Is the MPI configuration identical to that of other installs ? Is the post-install done the same way ?
Regards,
Yvan
Re: Calculation is stuck but no error reported on a cluster
Posted: Tue Apr 12, 2022 11:32 am
by Ruonan
Hello Yvan,
Thanks for your reply! I'm sorry for my unclear post.
Yes, you are right. I was assigned 3 nodes. I set whether to use 1 node or 3 nodes in the run.cfg. The snippet is from using 1 node, which the case can run with no problem. But when I use 3 nodes, the case hung on, and didn't even open the run_solver.log.
For installation, I always do the same things, so I didn't notice any installation issues so far.

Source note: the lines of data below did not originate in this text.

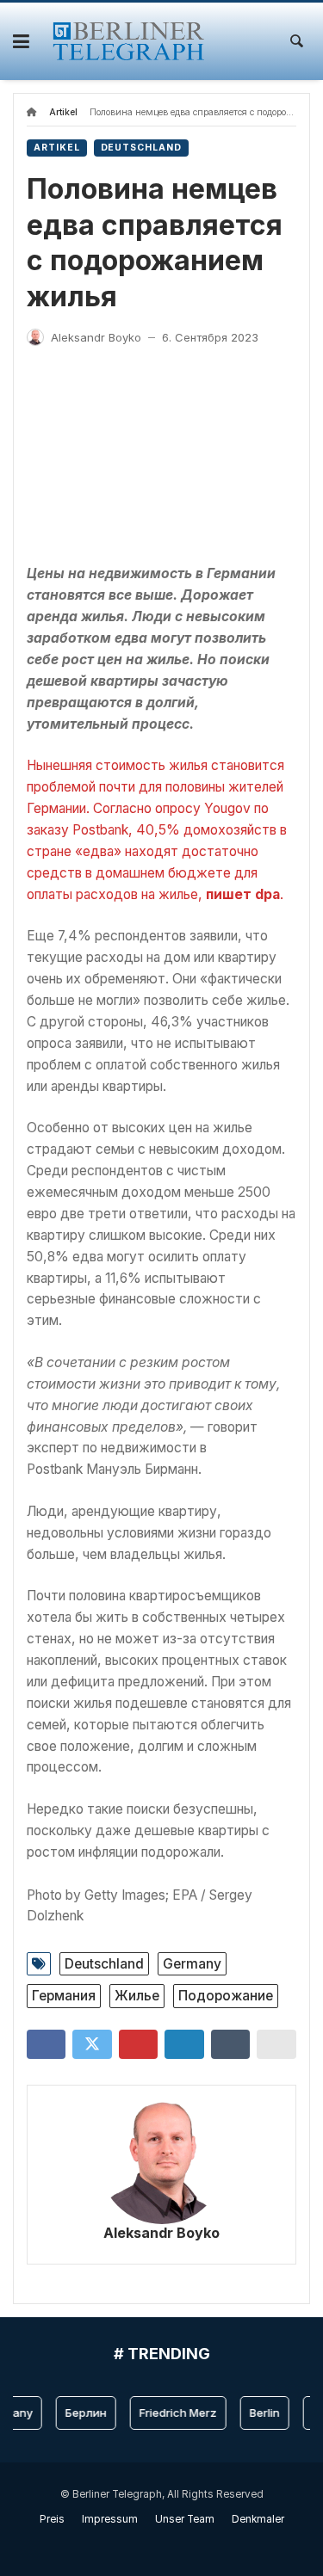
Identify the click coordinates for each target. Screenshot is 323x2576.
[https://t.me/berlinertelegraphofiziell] (170, 2543)
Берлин (80, 2412)
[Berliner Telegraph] (128, 41)
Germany (192, 1964)
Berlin (259, 2412)
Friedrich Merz (172, 2412)
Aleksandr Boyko (161, 2232)
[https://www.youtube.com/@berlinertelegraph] (153, 2543)
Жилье (137, 1995)
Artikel (63, 112)
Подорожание (225, 1995)
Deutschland (141, 147)
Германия (64, 1995)
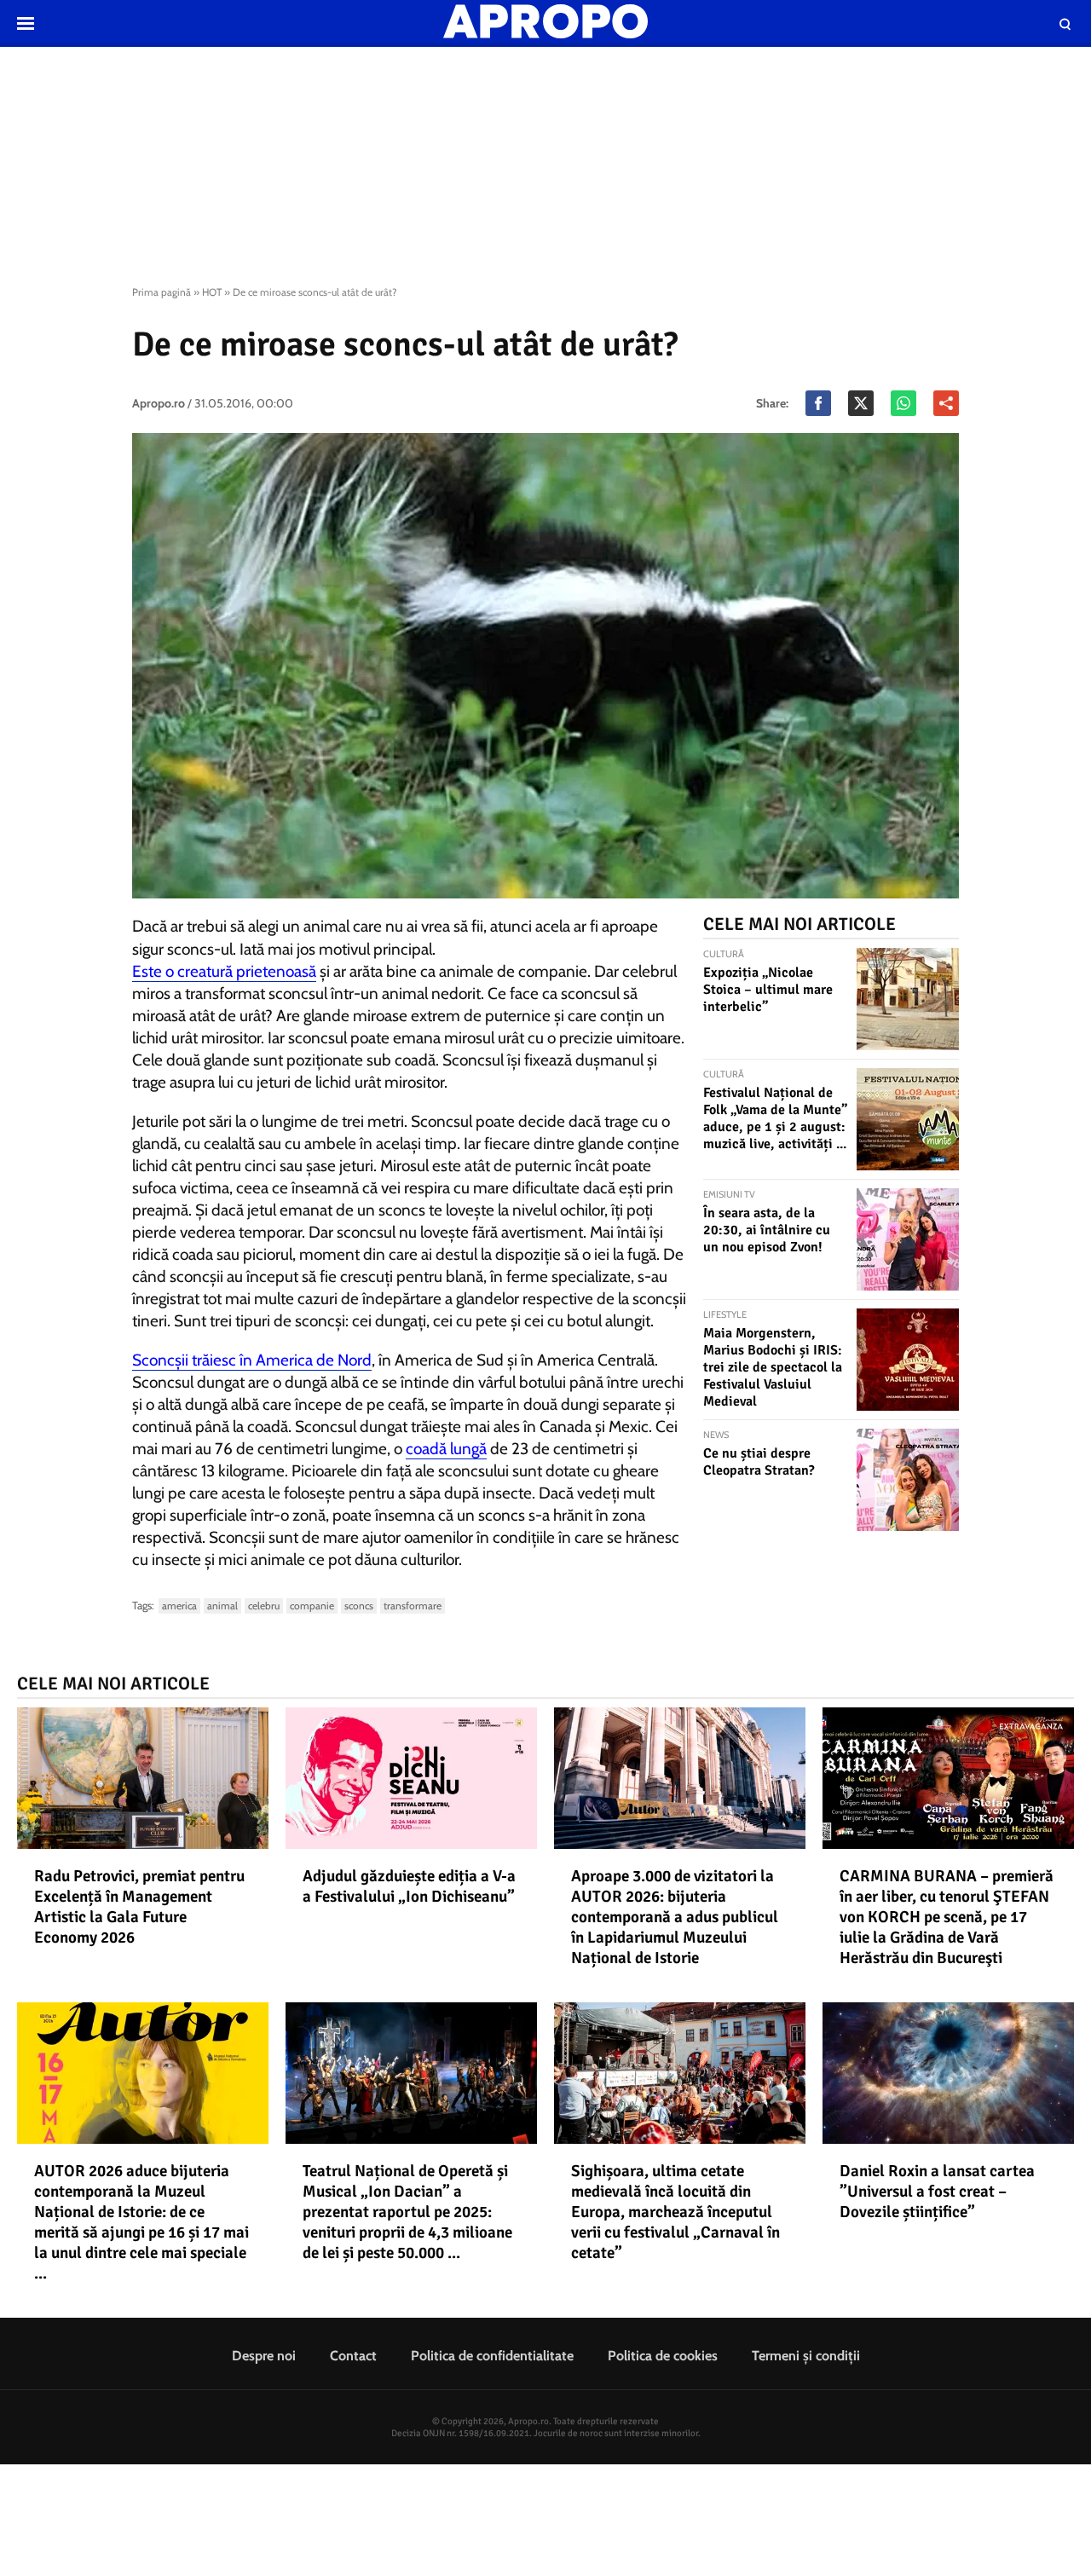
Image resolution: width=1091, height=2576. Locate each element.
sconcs (358, 1605)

Would it be possible to change some MPI settings in setup.xml, or to re-install Code_Saturne with a different MPI version, to solve this issue?
Best regards,
Ruonan
Re: Calculation is stuck but no error reported on a cluster
Posted: Tue Apr 12, 2022 1:32 pm
by Yvan Fournier
Hello,
You may reinstall with a different MPI, but you may also (more simply) force some MPI settings in the post-install (code-saturne.cfg) file, in case the automatic settings do not work well.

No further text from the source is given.